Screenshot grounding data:
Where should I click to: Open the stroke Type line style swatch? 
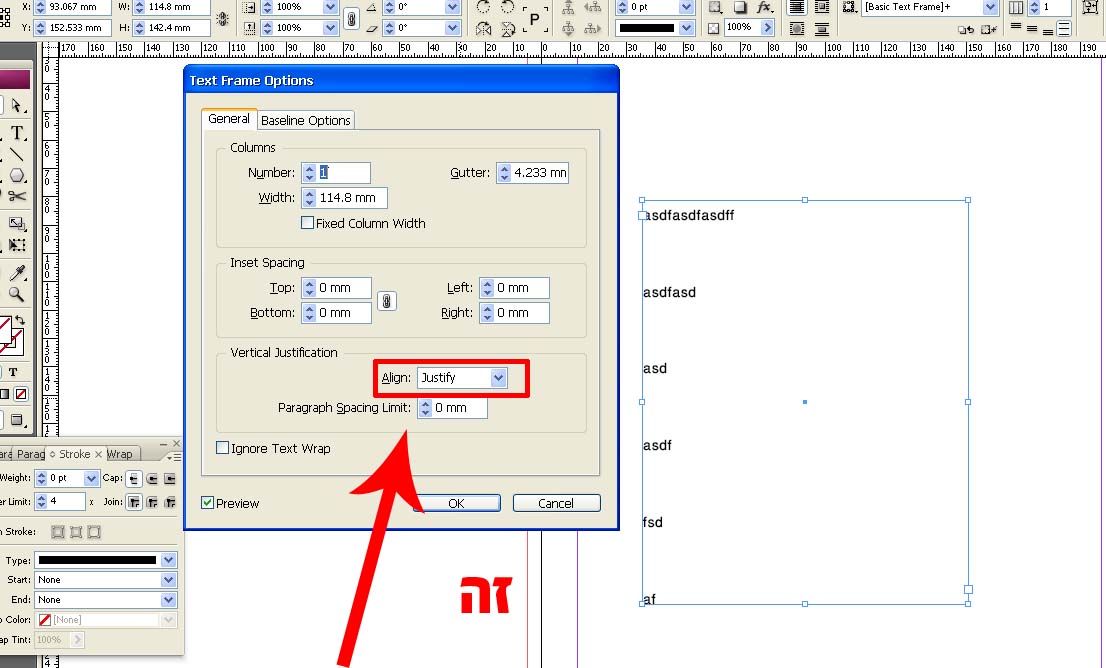point(97,560)
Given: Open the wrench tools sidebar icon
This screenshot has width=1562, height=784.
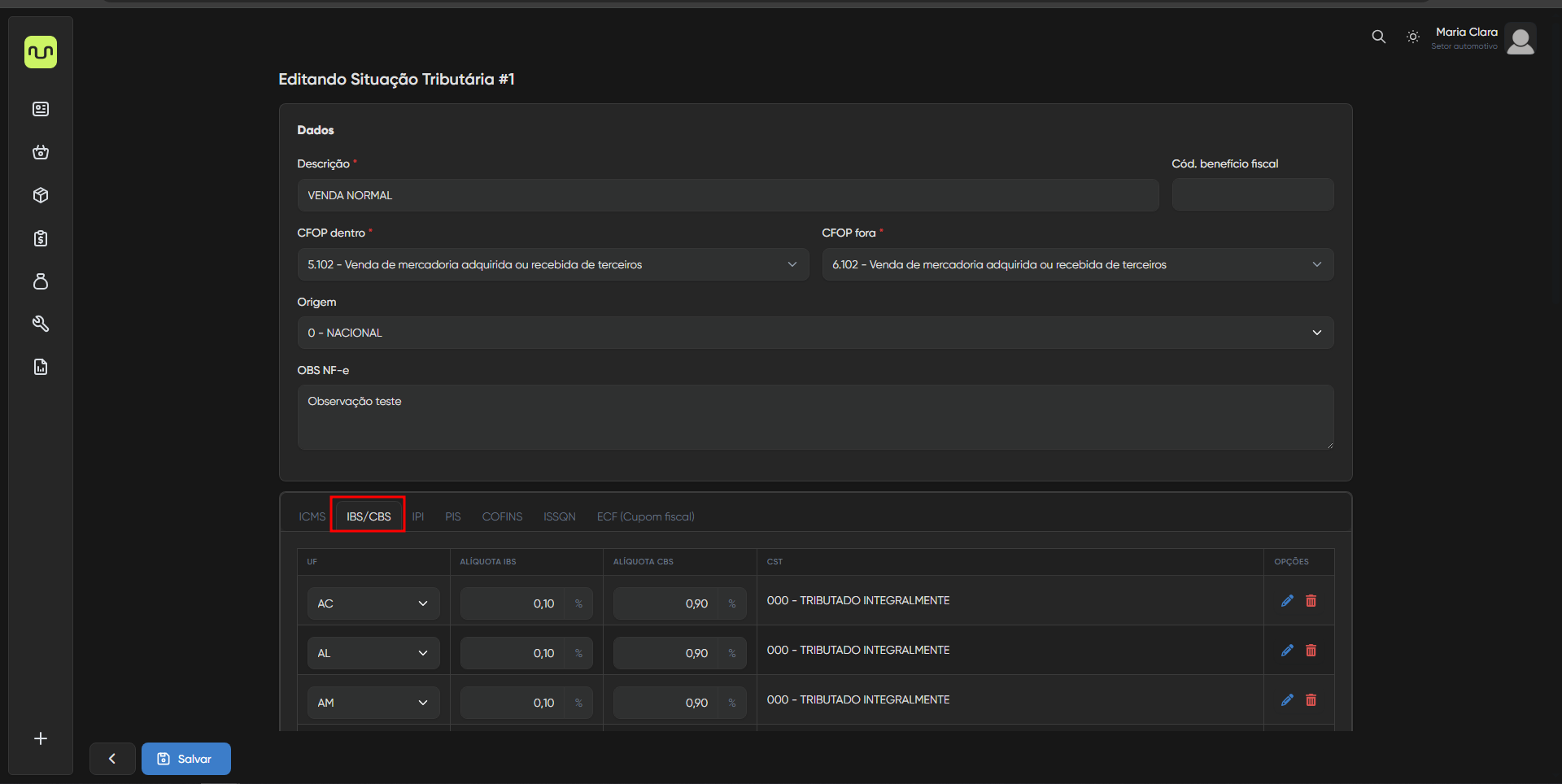Looking at the screenshot, I should click(x=41, y=324).
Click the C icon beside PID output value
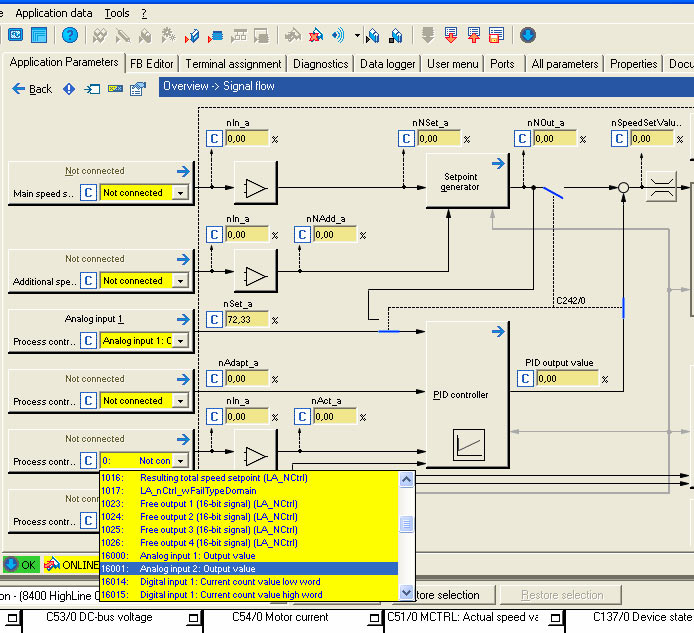 pyautogui.click(x=526, y=379)
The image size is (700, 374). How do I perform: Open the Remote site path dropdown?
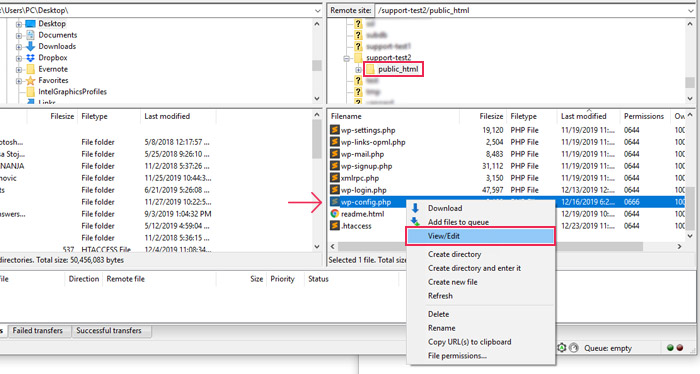[691, 10]
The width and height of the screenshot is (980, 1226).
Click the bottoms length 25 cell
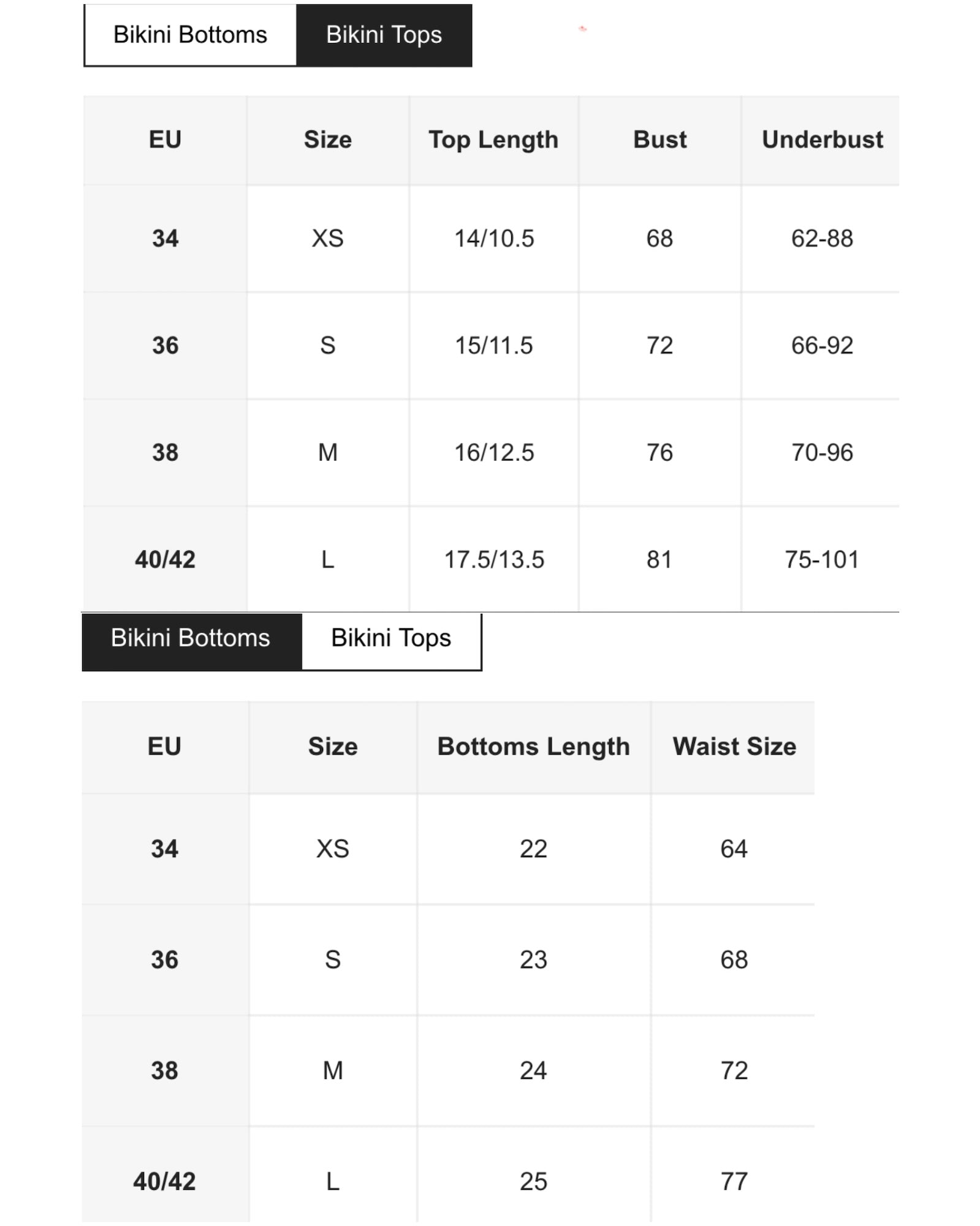point(533,1181)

### TASK GOAL
Exclude every picture, then reproduce the remaining data character for character.

### SOLUTION
Where should I click to: Open the stroke Type line style swatch? 
point(97,560)
Given: Open the wrench tools sidebar icon
This screenshot has width=1562, height=784.
Looking at the screenshot, I should click(x=41, y=324).
Click the C icon beside PID output value
 pyautogui.click(x=526, y=379)
The image size is (700, 374). How do I perform: Open the Remote site path dropdown?
[691, 10]
The width and height of the screenshot is (980, 1226).
Click the bottoms length 25 cell
point(533,1181)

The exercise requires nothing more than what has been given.